What are the specific challenges in ensuring the ethical use and bias mitigation in LLMs compared to traditional models?

The ethical use and bias mitigation in LLMs present unique challenges primarily due to the scale and nature of the data they are trained on. LLMs are trained on vast datasets sourced from the internet, which can contain biased, incorrect, or harmful information. These biases can be amplified and perpetuated by the models, leading to ethical concerns, especially when the models are used in sensitive or impactful contexts. The sheer volume of data makes it difficult to fully audit and clean, resulting in challenges in identifying and mitigating all sources of bias. Additionally, because LLMs generate human-like text, there is a risk of them producing harmful or misleading information that appears credible. This is less of a concern with traditional ML models, which typically perform more narrowly defined tasks and therefore have a more controlled and limited scope for bias introduction and propagation. Addressing these challenges requires ongoing efforts in data curation, model transparency, and the development of robust evaluation frameworks to detect and mitigate biases.

How can businesses measure the return on investment (ROI) when implementing LLMs into their operations?

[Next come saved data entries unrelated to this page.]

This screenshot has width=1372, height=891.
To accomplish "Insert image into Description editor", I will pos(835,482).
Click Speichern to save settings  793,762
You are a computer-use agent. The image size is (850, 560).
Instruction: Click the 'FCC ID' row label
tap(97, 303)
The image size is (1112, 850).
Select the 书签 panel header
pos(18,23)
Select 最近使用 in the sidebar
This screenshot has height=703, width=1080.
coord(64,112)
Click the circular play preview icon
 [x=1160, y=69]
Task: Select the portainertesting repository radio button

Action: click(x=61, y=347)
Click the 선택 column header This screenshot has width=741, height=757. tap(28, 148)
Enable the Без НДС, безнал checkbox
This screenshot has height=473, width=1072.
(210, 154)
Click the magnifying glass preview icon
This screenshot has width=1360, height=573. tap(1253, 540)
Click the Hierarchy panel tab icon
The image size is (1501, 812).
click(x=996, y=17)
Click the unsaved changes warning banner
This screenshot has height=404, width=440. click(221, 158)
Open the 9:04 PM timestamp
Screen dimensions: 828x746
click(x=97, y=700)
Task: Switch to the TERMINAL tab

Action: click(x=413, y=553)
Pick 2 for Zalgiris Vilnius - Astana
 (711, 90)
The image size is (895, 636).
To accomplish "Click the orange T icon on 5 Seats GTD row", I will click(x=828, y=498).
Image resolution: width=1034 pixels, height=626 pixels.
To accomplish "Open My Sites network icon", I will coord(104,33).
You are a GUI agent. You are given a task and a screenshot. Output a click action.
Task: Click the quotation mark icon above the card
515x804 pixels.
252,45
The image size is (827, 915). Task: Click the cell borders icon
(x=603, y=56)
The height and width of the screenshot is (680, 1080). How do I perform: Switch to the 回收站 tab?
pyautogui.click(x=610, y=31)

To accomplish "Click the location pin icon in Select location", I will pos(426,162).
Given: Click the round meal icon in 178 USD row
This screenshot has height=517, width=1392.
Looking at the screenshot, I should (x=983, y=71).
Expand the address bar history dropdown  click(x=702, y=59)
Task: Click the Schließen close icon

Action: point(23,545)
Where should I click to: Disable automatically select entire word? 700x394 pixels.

Measuring the return on investment (ROI) for businesses implementing LLMs involves assessing both the tangible and intangible benefits against the costs associated with these systems. Tangible benefits can include increased efficiency, reduced operational costs, and enhanced customer satisfaction, which can be measured through metrics such as time saved, reduction in customer service expenses, and improvements in sales or customer retention rates. Intangible benefits might include improved brand reputation, customer experience, and innovation. Costs to consider include not only the direct expenses related to developing, training, and maintaining the LLMs but also indirect costs such as training staff to use the technology and potential risks associated with model biases or errors. Businesses can assess ROI by setting clear objectives before implementation, monitoring performance metrics closely, and adjusting the use of LLMs to align with strategic goals. Regularly reviewing these metrics against the initial investment and operational costs helps in understanding the value LLMs bring to the organization.